──────── Provided records ────────

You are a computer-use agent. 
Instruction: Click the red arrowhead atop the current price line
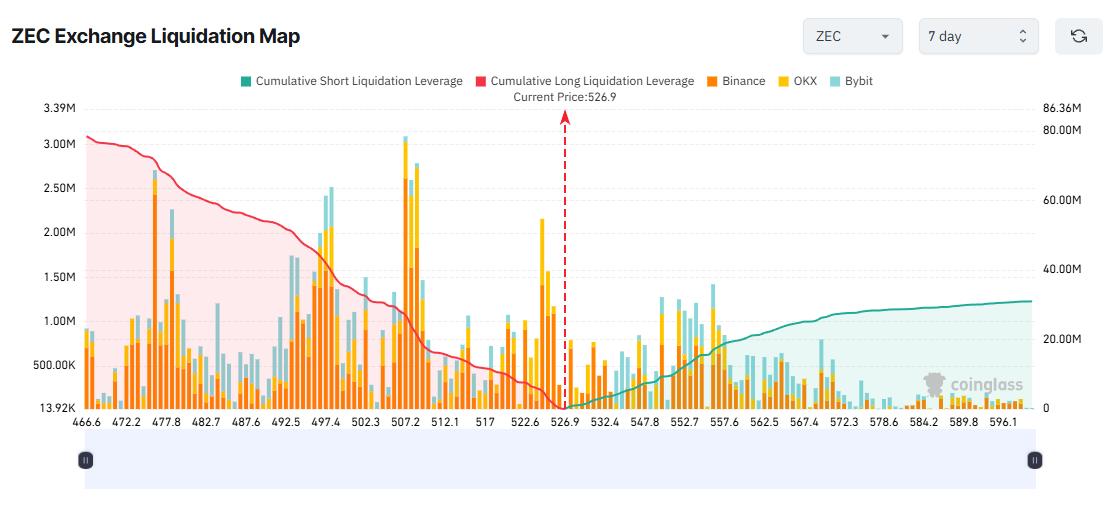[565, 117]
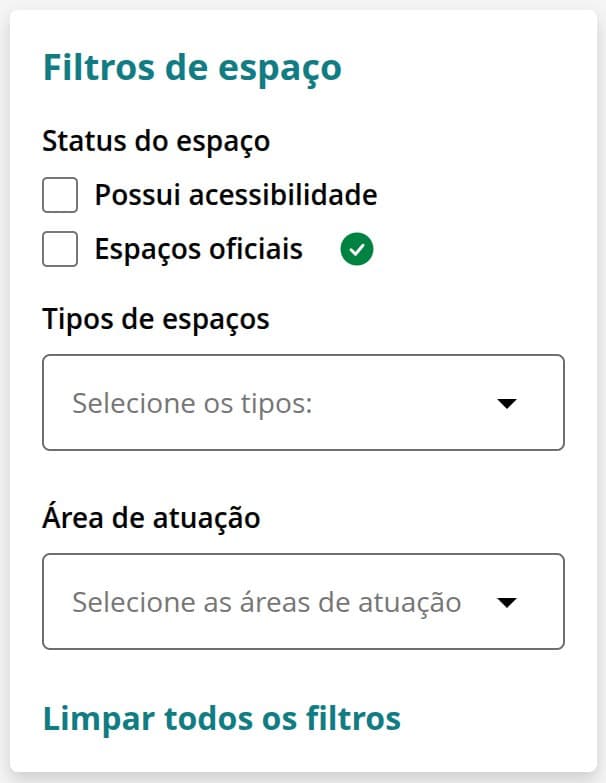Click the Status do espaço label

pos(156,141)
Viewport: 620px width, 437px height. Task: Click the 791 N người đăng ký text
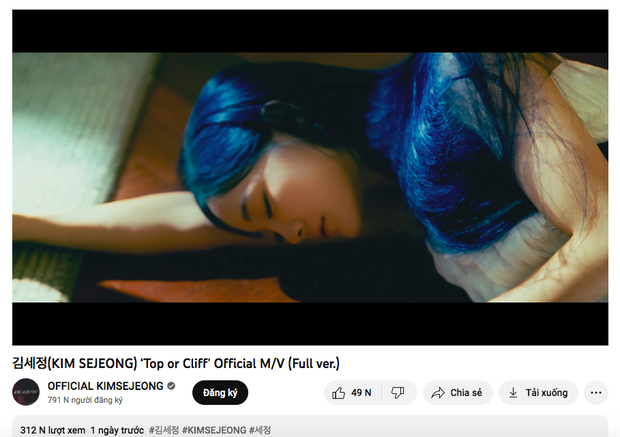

────────

▸ Your task
The task calls for all records to be set down precisely, excluding any images.

▸ Response area
You are a computer-use agent. 
Instruction: Click the red arrowhead atop the current price line
[565, 117]
Click the Status do espaço label

pos(156,141)
Viewport: 620px width, 437px height. Task: Click the 791 N người đăng ký text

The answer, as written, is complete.